New tools for diagnosing causes of scours and respiratory diseases in dairy calves.
Timeframe: July 2021 – June 2026
Project contact: Dr Barbara Brito Rodriguez, DPI NSW (EMAI) email: firstname.lastname@example.org
Collaborators: Scibus (Ian Lean, Helen Golder, David Sheedy), Barbara Brito Rodriguez NSW DPI, University of Sydney (John House), up to 70 NSW dairy farmers
This project aims to determine the occurrence and spread of viruses and bacteria in NSW dairy herds. The information will provide a foundation for tools to help farmers and vets monitor and treat diseases such as scours and respiratory disease.
Scours and respiratory diseases are common causes of death in young calves. Currently, calves with scours or respiratory disease are often treated on the basis of symptoms, without identifying the microbe responsible.
The research team is using an approach called “metagenomics” to build a library of genomes of bacteria and viruses found in NSW dairy cattle. They aim to work with up to 300 dairy farmers from all of NSW’s dairying regions to collect nasal and faecal swabs from sick and healthy calves. The genome of bacteria and viruses detected in the swabs will be sequenced to build the genome library. The genetic sequence will allow them to identify specific ‘strains’ of bacteria or viruses that cause more severe disease than others and therefore guide the focus for disease control.
Samples taken from sick calves can be matched with microbes in the library, for quick and easy detection of the virus or bacteria responsible for causing disease. This would enable early treatment with the appropriate drugs, improving survival rates and reducing overall use of antimicrobials.

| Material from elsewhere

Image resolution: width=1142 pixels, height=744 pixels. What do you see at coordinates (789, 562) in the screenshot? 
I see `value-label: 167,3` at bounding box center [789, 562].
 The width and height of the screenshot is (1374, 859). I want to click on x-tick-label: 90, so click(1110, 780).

Although this work is focussed on calf scours and respiratory diseases in NSW dairy calves, the findings have the potential for broader application. For example, the diagnostic tools developed may be relevant to dairy regions outside NSW.
Progress (February 2022):
A pilot study was conducted in 2021 which involved collecting nasal and faecal swabs from two NSW dairy farms. The results from this work will inform the design of the broader project with representative samples from NSW dairy farms. A new microbe of potential interest has already been identified.
About Dairy Up:
Dairy UP is a collaborative research, development and extension program for the NSW diary industry. It aims to unlock the potential of pastures, cows, water and milk to increase productivity and profitability, and de-risk the industry and develop new markets.